L’examen croissant des affaires dans les zones de conflit
Le rapport, commandé par le Conseil des droits de l’homme des Nations Unies, souligne les obligations des États de «prendre des mesures sérieuses pour s’assurer que les entreprises opérant dans des zones touchées par des conflits n’engagent pas de graves violations ou violations des droits de l’homme». Ce n’est pas simplement une obligation légale, mais morale, car les entreprises font de plus en plus de pression pour démontrer une conduite responsable dans des paysages géopolitiques complexes.
Le haut-commissaire des Nations Unies aux droits de l’homme, Volker Türk, a souligné la «responsabilité de diligence raisonnable» incombant aux entreprises opérant dans des milieux de conflit. « Ce rapport met en évidence la responsabilité de la diligence raisonnable que les entreprises ont lorsqu’ils opérent dans des contextes de conflit pour garantir que leurs activités ne contribuent pas aux violations des droits de l’homme », a-t-il déclaré. Türk a en outre noté que la méthodologie du rapport sert d’outil précieux pour évaluer les impacts négatifs des activités commerciales sur les droits de l’homme dans le monde.

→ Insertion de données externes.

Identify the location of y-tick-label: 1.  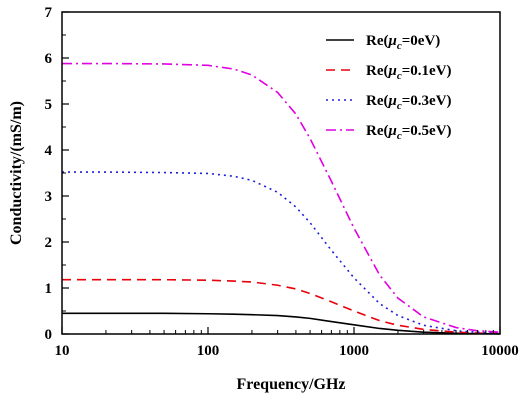
(49, 289).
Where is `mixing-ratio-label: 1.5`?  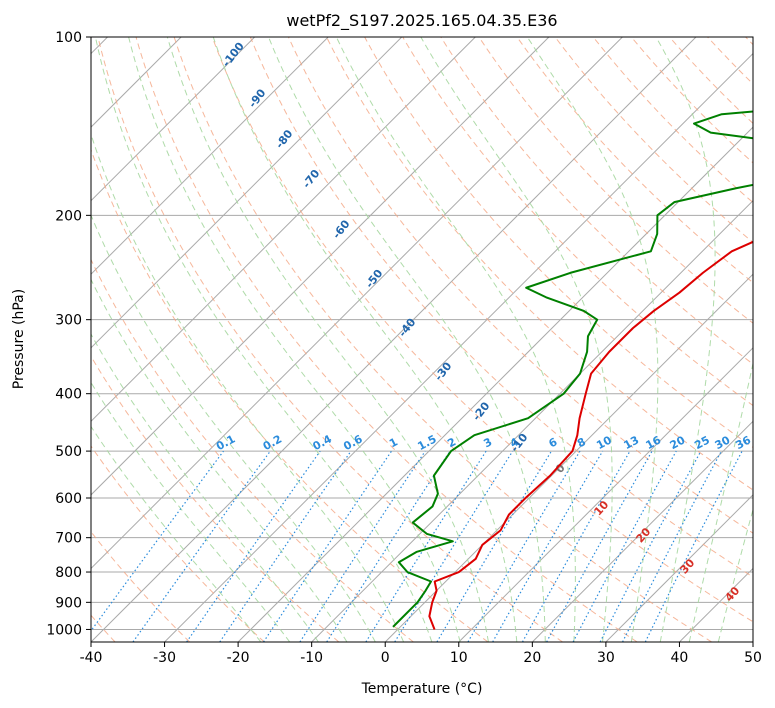 mixing-ratio-label: 1.5 is located at coordinates (426, 442).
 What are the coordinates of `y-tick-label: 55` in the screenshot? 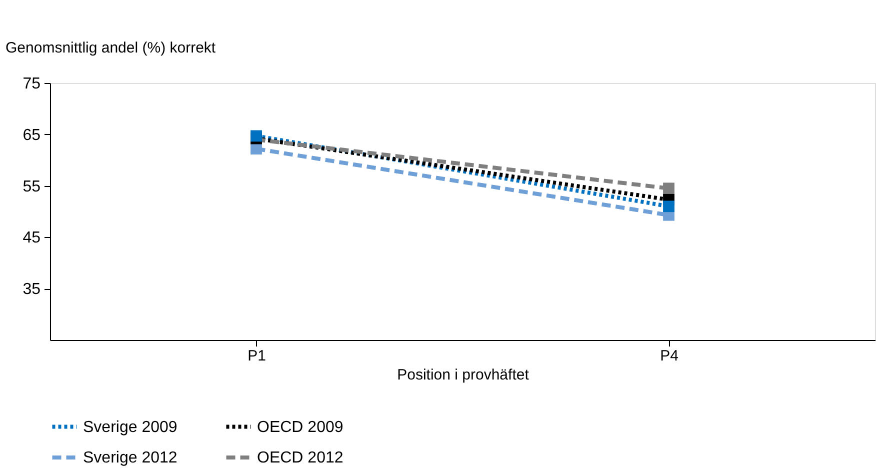 It's located at (32, 187).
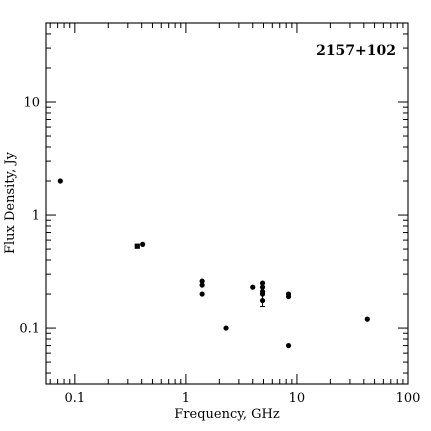  Describe the element at coordinates (10, 202) in the screenshot. I see `y-axis-label: Flux Density, Jy` at that location.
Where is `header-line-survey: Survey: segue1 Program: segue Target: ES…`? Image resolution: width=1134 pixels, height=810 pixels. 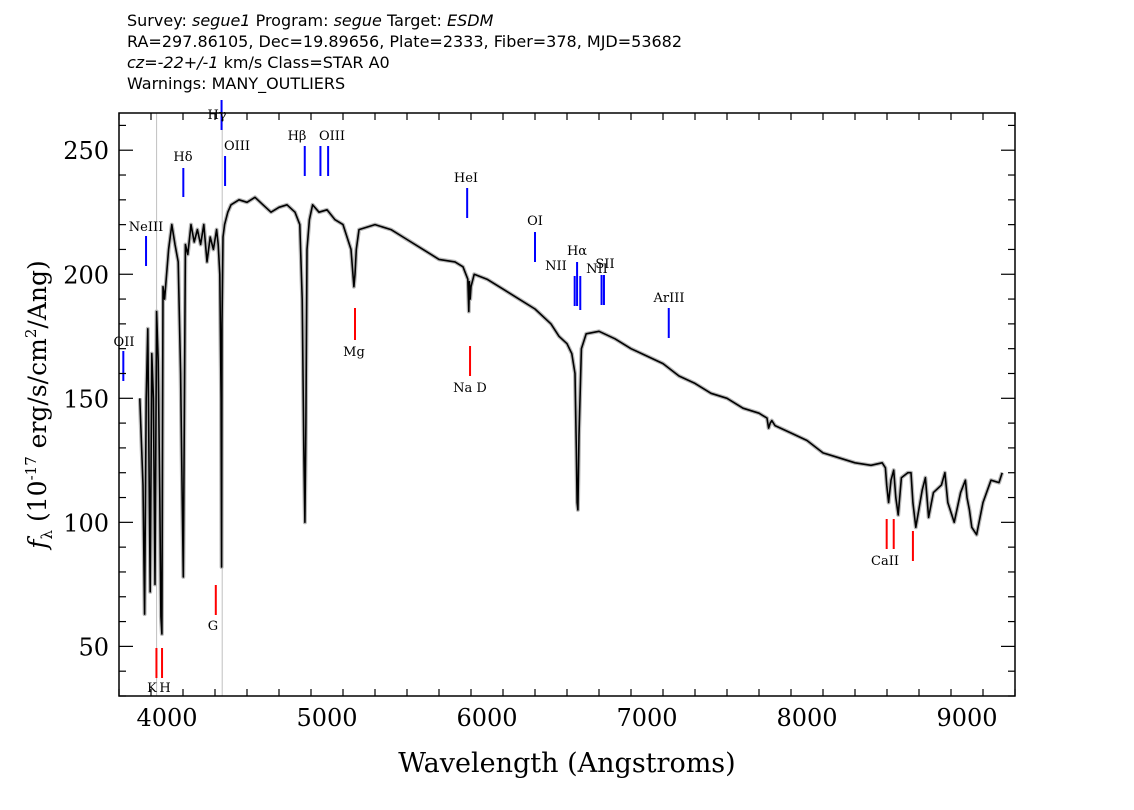
header-line-survey: Survey: segue1 Program: segue Target: ES… is located at coordinates (507, 20).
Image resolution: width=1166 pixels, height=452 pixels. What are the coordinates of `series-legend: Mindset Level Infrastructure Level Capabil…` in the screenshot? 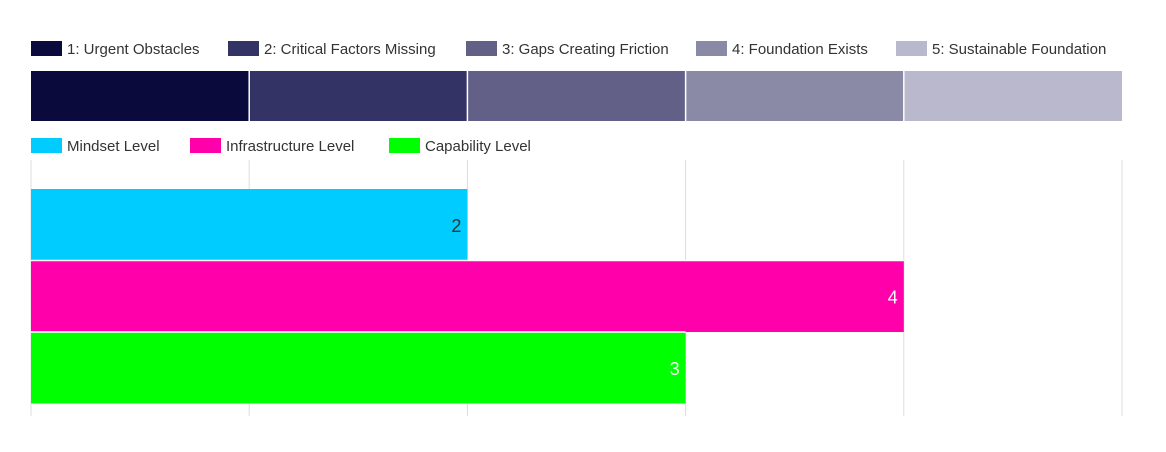 It's located at (281, 146).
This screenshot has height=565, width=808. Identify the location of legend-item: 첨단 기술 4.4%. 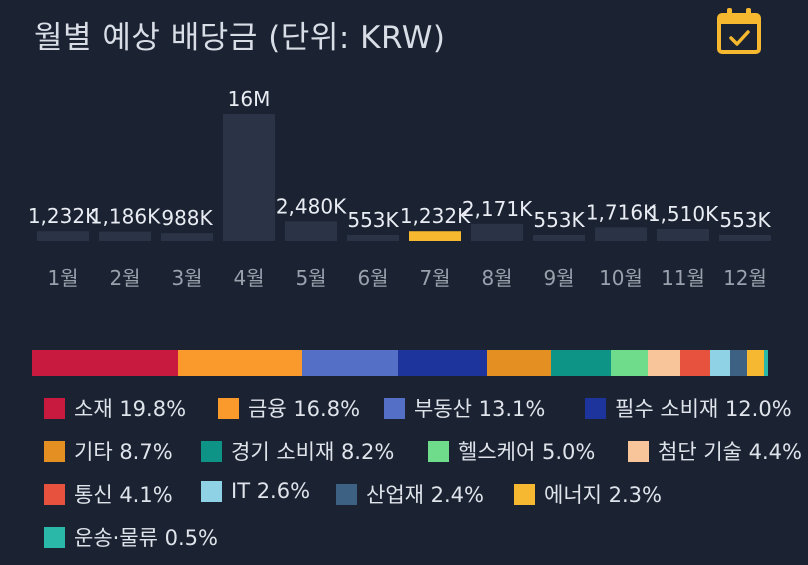
(715, 451).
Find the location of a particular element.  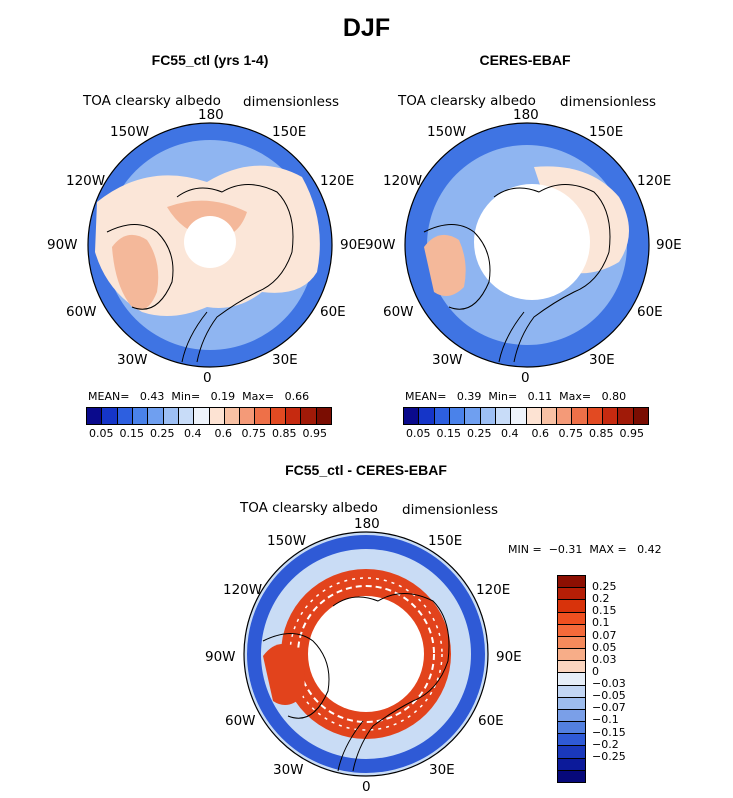

stats-diff: MIN = −0.31 MAX = 0.42 is located at coordinates (585, 550).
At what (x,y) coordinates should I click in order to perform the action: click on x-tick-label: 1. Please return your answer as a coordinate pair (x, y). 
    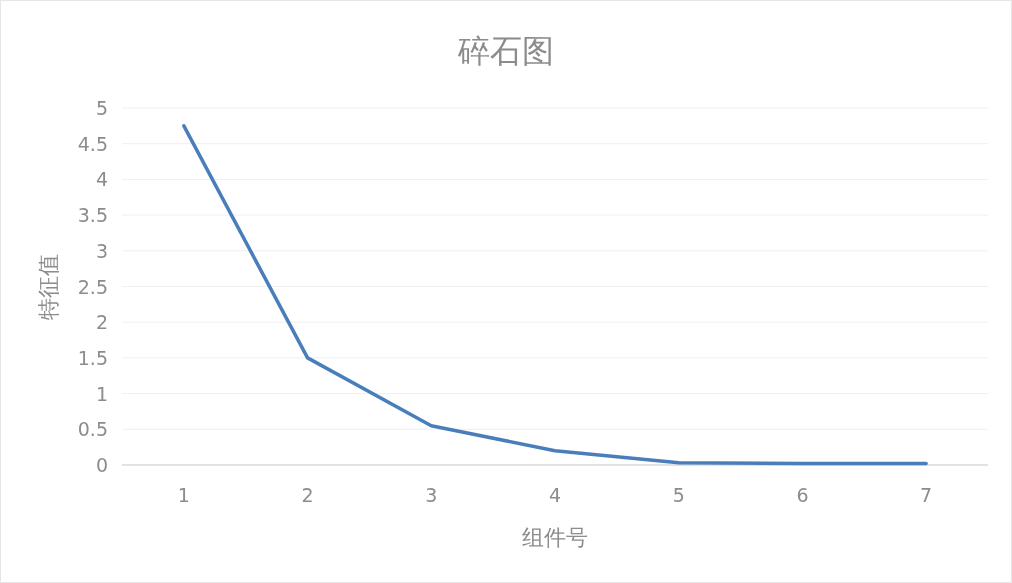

Le rapport appelle les entreprises à «prendre les mesures appropriées pour lutter contre les impacts négatifs sur les droits de l’homme résultant de leurs activités», soulignant la nécessité de remédiation ou de coopération dans la fourniture de voies pour réparer lorsque les entreprises contribuent aux effets négatifs sur les droits de l’homme. Cette demande de responsabilité prend de l’ampleur à mesure que les normes internationales autour de la responsabilité sociale des entreprises évoluent.
La plupart des sociétés cotées sont basées dans les territoires palestiniens occupés, tandis que d’autres proviennent du Canada, de la Chine, de la France, de l’Allemagne, du Luxembourg, des Pays-Bas, du Portugal, de l’Espagne, du Royaume-Uni et des États-Unis. Le rapport identifie spécifiquement des activités telles que la fourniture d’équipements et de matériaux facilitant la construction et l’entretien des colonies, la démolition des maisons et des biens palestiniens, des opérations de surveillance et l’exploitation des ressources naturelles pour un gain commercial, aux côtés de la pollution et de l’élimination des déchets dans les villages palestiniens.
Les États sont invités à prendre les mesures appropriées – judiciaires, administratifs, législatifs ou autres – pour garantir l’accès à la justice aux victimes des violations des droits de l’homme liées aux activités commerciales liées à leur compétence ou en vertu de leur autorité légale. L’accent mis par l’ONU sur la responsabilité de l’État est crucial, car il renforce l’idée que les gouvernements ont le devoir de réglementer et de superviser le comportement de l’entreprise.
L’Office des Nations Unies sur les droits de l’homme a examiné 596 soumissions d’entreprises à la suite d’un appel public à des informations, évaluant finalement 215 entreprises en raison de contraintes de ressources. Soixante-huit nouvelles sociétés ont été ajoutées à la liste par rapport à 2023, tandis que sept ont été supprimés après avoir été retrouvés impliqués dans les activités identifiées. La liste actuelle se concentre principalement sur les entreprises engagées dans la construction, l’immobilier, l’exploitation minière et l’extraction en pierre.
La méthodologie utilisée est fermement enracinée dans les principes directeurs des Nations Unies sur les entreprises et les droits de l’homme, un cadre mondialement reconnu pour évaluer la responsabilité des entreprises. Sur la base de ce cadre, le bureau a constaté que des «motifs raisonnables» croient que 158 des 215 sociétés examinées étaient impliquées dans les activités énumérées. Les principes de l’ONU sur les affaires et les droits de l’homme Fournir un cadre complet pour prévenir et aborder les violations des droits de l’homme liées aux activités commerciales.
Saviez-vous?
Saviez-vous? Les principes directeurs de l’ONU sur les entreprises et les droits de l’homme, adoptés en 2011, ne sont pas juridiquement contraignants mais représentent la norme mondiale de la conduite attendue pour les entreprises.
Les conclusions du rapport soulèvent une question critique: comment le droit international peut-il tenir efficacement les sociétés responsables de leur rôle dans la perpétuation des conflits et des violations des droits de l’homme? Et quelle responsabilité les consommateurs assument-ils dans les entreprises de soutien liées à de telles activités?
Pour plus d’informations sur l’impact des activités commerciales sur les droits de l’homme, envisagez d’explorer les ressources de la Commission internationale des juristes.